- Origin: Zaporizhzhia
- Genres: Thrash metal, death metal
- Years active: 2005–present
- Label: Ferrrum.com
- Members: Oleksiy Pasko Oleh Talanov Anton Vorozhtsov Oleksandr Sitalo Oleksandr Baiev
- Past members: Anton Pavlenko
- Website: hell-on.net

= Hell:on =

Ukrainian thrash/death metal band

Hell:on is a Ukrainian thrash/death metal band formed in 2005 in Zaporizhzhia, eastern Ukraine by Oleksiy Pasko and Oleh Talanov. The band’s lyrics generally deal with mysticism, philosophy and anti-religion. Hell:on has ranked among the top bands in the Ukraine metal scene. At the recording of the last three albums the band has worked with Jeff Waters, Andy LaRocque, Marek Pajak, Andreas Kisser. Starting in 2006, the band has played numerous live shows all around Europe, mostly in Poland, Czech Republic, Slovakia, Hungary and Germany. During the creative activity, the band has recorded five full-length albums and one DVD.

## Exercise set
**a)** Answer these about the Hell:on band profile:
(i) Which label is the band listed under?
(ii) Who is named as a past member?
(iii) In which countries has the band mostly played live?
**b)** Carry on the Hell:on band profile from its last sentence.

## Information shown
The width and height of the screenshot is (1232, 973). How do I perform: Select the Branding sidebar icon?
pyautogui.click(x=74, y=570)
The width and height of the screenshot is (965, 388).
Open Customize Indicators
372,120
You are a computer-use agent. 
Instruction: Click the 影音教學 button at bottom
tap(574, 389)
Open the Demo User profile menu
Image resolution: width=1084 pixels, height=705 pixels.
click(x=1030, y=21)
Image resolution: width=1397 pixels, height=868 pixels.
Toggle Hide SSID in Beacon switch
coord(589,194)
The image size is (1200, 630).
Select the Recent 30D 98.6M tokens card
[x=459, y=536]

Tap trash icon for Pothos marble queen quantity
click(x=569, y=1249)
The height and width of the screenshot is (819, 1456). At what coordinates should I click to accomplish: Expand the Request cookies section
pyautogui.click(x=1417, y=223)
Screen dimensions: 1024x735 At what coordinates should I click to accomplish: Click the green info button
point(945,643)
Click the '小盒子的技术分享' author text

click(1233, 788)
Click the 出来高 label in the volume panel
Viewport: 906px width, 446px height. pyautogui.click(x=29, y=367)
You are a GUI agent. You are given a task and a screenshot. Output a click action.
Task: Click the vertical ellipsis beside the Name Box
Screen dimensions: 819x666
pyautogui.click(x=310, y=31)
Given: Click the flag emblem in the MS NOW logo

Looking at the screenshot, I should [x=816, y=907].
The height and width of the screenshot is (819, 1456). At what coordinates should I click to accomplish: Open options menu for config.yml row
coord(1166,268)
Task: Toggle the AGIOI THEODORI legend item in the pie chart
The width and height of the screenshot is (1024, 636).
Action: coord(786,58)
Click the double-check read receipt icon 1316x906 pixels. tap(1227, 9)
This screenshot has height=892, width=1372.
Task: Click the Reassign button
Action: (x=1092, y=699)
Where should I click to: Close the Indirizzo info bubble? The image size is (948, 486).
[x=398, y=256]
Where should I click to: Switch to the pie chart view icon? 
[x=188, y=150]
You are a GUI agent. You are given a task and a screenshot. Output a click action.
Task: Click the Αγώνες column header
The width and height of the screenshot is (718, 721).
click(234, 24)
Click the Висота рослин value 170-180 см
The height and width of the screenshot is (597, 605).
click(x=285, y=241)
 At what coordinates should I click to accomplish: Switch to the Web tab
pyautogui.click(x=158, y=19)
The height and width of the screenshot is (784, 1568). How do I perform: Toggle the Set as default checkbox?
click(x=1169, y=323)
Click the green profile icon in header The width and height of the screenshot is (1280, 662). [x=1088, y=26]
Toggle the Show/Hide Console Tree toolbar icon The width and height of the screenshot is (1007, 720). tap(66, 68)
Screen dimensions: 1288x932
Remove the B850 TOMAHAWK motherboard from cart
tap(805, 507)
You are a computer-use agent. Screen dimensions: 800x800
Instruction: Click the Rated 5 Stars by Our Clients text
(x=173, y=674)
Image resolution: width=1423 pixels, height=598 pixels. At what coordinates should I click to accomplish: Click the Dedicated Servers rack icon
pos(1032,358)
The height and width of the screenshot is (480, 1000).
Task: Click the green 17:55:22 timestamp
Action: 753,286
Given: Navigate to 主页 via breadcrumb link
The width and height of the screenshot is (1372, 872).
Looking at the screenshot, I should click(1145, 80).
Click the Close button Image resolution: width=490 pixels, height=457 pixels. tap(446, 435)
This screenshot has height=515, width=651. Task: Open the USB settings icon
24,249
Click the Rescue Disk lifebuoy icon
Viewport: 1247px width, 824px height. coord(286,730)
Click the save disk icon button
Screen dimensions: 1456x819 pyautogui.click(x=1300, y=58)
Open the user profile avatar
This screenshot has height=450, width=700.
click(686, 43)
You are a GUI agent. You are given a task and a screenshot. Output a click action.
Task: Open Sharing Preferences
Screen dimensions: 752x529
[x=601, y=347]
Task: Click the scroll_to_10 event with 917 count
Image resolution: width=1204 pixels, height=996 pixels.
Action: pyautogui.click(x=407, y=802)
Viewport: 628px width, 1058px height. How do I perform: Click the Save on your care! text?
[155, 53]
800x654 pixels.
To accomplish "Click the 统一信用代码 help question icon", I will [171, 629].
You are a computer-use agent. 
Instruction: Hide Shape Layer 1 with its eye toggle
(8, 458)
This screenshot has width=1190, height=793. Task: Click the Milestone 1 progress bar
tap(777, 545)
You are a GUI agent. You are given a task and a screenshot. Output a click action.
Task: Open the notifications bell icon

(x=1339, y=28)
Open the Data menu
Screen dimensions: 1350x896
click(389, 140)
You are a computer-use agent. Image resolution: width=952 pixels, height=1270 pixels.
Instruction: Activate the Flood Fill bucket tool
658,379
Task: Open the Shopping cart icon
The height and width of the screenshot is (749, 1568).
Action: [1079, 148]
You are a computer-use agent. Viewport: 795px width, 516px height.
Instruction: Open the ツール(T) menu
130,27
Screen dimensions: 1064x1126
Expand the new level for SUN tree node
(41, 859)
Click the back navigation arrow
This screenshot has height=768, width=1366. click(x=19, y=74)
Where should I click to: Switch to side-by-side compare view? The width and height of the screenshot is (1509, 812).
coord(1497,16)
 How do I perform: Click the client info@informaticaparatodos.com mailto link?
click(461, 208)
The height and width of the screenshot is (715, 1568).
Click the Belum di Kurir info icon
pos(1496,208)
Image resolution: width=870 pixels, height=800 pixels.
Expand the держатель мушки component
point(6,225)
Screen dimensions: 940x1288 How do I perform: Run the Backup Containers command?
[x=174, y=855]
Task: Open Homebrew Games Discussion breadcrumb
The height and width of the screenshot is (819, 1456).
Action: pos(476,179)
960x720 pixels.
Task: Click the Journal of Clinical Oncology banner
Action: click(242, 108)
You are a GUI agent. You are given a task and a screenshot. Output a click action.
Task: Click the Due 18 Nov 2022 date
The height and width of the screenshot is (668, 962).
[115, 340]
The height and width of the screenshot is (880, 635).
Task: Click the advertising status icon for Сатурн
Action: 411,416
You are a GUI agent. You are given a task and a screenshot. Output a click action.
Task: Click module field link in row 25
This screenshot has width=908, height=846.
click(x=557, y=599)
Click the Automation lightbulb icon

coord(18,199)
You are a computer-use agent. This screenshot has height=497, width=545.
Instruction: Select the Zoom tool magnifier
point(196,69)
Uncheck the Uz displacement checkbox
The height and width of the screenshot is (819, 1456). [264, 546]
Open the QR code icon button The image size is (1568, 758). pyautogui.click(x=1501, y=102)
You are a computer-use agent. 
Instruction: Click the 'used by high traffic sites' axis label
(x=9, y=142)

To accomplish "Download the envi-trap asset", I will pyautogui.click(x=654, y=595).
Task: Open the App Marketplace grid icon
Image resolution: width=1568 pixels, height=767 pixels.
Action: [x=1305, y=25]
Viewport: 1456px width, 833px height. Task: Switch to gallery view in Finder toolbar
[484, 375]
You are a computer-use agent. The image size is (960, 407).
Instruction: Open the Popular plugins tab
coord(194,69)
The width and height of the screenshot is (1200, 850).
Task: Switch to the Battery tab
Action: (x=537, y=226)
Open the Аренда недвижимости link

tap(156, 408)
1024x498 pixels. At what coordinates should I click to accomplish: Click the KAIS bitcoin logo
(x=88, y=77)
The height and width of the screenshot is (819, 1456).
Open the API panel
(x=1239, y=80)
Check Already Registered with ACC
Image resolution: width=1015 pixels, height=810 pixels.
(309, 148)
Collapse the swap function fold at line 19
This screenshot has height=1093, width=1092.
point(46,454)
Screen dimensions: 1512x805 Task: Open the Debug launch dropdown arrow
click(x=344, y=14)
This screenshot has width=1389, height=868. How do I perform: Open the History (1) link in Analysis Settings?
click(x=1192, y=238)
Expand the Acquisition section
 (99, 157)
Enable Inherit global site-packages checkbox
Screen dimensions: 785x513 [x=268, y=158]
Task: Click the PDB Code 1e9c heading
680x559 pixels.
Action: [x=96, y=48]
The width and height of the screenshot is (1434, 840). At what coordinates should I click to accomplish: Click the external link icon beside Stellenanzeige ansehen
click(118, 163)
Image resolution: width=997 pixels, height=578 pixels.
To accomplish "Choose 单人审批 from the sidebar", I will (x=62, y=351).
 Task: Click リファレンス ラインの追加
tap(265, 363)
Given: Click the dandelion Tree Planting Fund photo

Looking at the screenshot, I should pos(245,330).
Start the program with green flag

## Outputs by task
**a)**
(i) Ferrrum.com
(ii) Anton Pavlenko
(iii) Poland, Czech Republic, Slovakia, Hungary and Germany

**b)**
==Discography==

===Studio albums===
- 2005 - Hellion (demo, self-released)
- 2006 - Strong Enough (Moon Records)
- 2007 - Beyond the Fake (EP, self-released)
- 2008 - Re:Born (Comp Music/EMI)
- 2009 - In the Shadow of Emptiness (EP, self-released)
- 2011 - Strong Enough (re-released, Nocturnus records)
- 2011 - Re:Born (re-released, Metal Scrap records)
- 2012 - Age of Oblivion (Metal Scrap records)
- 2013 - Hunt (Ferrrum.com) (re-mastered 2020)
- 2015 - Decade of Hell (digital compilation)
- 2015 - Once Upon a Chaos (Ferrrum.com)
- 2019 - A Glimpse Beyond (EP) (The Crawling Chaos Records)
- 2020 - The Architect's Temple (Single)
- 2020 - Scythian Stamm (Hell Serpent Music)
- 2024 - Shaman (Archivist Records)

===DVD===
- 2009 - Hell Damage road (WIMP records)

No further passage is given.